By Eric Cahill, SDM ’02, TPP ’02
Project Management Specialist
Space and Communications Division, The Boeing Company
July 10, 2002
In June 2002, I graduated from MIT’s System Design and Management (SDM) program and the Technology and Policy Program (TPP). I received SDM’s SM in Engineering and Management, granted jointly by the MIT Sloan School of Management and the School of Engineering, and an SM in Technology & Policy, granted by the Engineering Systems Division as part of the TPP element of my course of study.
I came to this path not by any deliberate grand strategy, but from my passion for certain subjects emerged. Although I started out in MIT’s City Planning program to leverage my Navy experience as a civil engineer, SDM and TPP better fit my desire to affect technological progress that benefits communities by engaging problems with complex industrial, public policy, and scientific dimensions. These programs seek to equip students with informed strategic decision-making tools that demand a “big picture” systems approach to problem solving.
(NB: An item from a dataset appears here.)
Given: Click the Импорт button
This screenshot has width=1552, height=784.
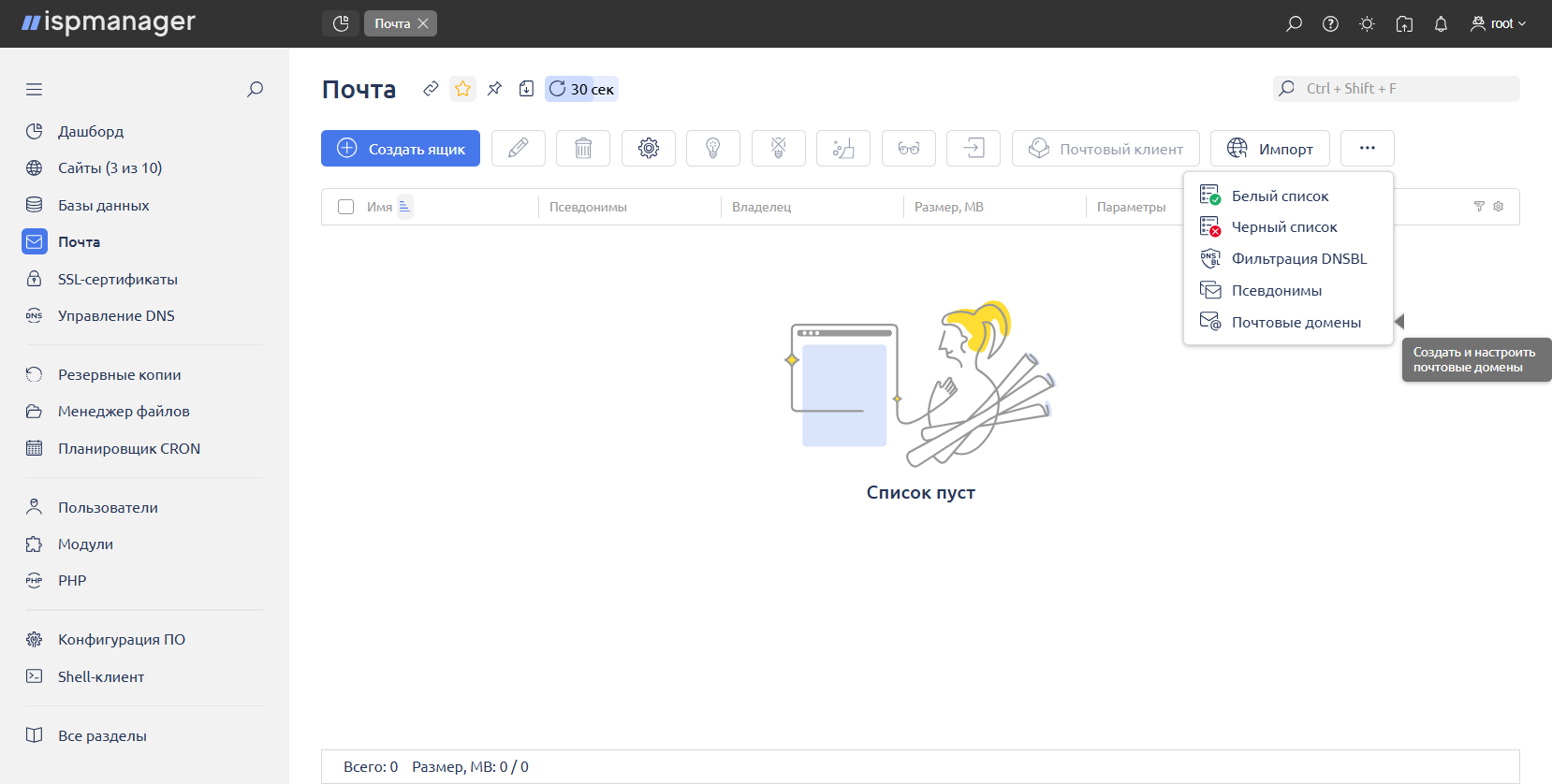Looking at the screenshot, I should pyautogui.click(x=1269, y=148).
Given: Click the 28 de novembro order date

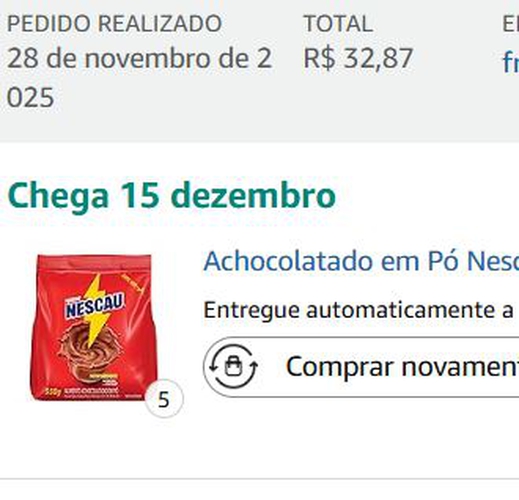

My motivation stems from my upbringing in Southern California, where I witnessed the gradual deterioration of air quality in counties adjacent to Los Angeles. On the high-school track and cross-country teams, I remember how difficult the simple act of breathing became after a mere half-hour of outdoor exercise. While at USC as an undergraduate in aerospace engineering, I recall the view of the L.A. basin from the air upon flying into LAX. A purplish-brown haze obscured views of even the tallest skyscrapers of downtown. It reminded me of a cesspool and I thought to myself, “My God, we live in that…”
I knew intuitively that this couldn’t be good from a health standpoint, but I was faced with a dilemma: As a product of Southern Californian culture I loved cars, but hated them for the damage they were doing to an otherwise idyllic place to live. Always the engineer, I wanted to find a solution that might preserve California’s love affair with the car while eradicating the negative impacts of car exhaust.
Something as innocuous as car exhaust in actuality spans multiple levels of complexity and demands a full spectrum of expertise to effectively address it, ranging from atmospheric science and public health to marketing strategies. Decision-makers must consider the full spectrum of knowledge available on the subject to construct the “big picture” representation of the problem. Doing so enables the identification of potential obstacles at the outset, where appropriate risk management methodologies can most cost-effectively overcome the problem.
Labeled a “pragmatic idealist” by some of my classmates, my goal is to make positive progress happen. Doing so requires a skill set unique among trained engineers – breadth of industry and government decision dynamics and the tools to effectively articulate a systemic and integrated approach to challenging problems that demand informed decision-making. The SDM and TPP programs allowed me the flexibility to tailor a graduate education that equipped me with the frameworks for analysis and decision-making tools to achieve my career goals.
I pursued both SDM and TPP programs because affecting change means recognizing and appreciating the origins of problem complexity and the need for leaders to work cooperatively to overcome it. Equally as important is the need to align business goals with those of the society it serves. When leaders rely too heavily on a narrow pool of expertise, they often overlook the confounding problems that emerge from the multidimensional interactions of complex issues, handicapping otherwise sound policy objectives and necessitating the commitment of even greater resources.
I was concerned to learn that most organizations fail to practice a systems approach as a matter of course. Alignment of incentives is essential to achieve the mutual aims of organizations and society, yet we often operate in a day-to-day mode with many inherent misalignments that waste resources in an effort to “swim upstream.” I read a lot about leadership in my SDM classes, especially about Ivan Boesky, Michael Milkin, and the unfolding scandal at Enron. In each instance, there was a misalignment of incentives and the events that occurred are outcroppings of that misalignment. This awareness, this systems approach, is urgently needed in today’s business environment.
Thanks to SDM and TPP, I’ll never look at the world in the same way again. While the education comes at a premium, the risk has already more than paid off. When I left the Navy for school, the only funding I had for this $125,000 education was the $550/month stipend provided by the GI Bill. But the combination of lucrative part-time teaching and research assistantships (usually demanding no more than 8-15 hours per week), and the very fortunate fellowship support from the Hugh Hampton Young Leadership Memorial Fund knocked the tab down to a very manageable level. All told, I will graduate with less than $20,000 in student loan debt, an amount wiped out by my signing bonus from Boeing. Resourcefulness pays off!
I finished my coursework in March and joined Boeing’s Space and Communications division in Anaheim, California as a project management specialist in April. My work in SDM equips me with the capacity to scrutinize project processes from a system-wide perspective to ensure that the complex tasks of designing and developing products are achieved in ways best aligned with company strategic objectives.
From an educational standpoint, I believe SDM is both the crest of the wave and the tip of the iceberg. Yes, it’s on the cutting edge, but it is also forming the foundation of a systems approach that will prove the model for a graduate education that best serves industry, government, and society now and in the future. I can see it extending beyond engineering to many fields, especially healthcare and law. When there’s a systems approach, it’s always evolving.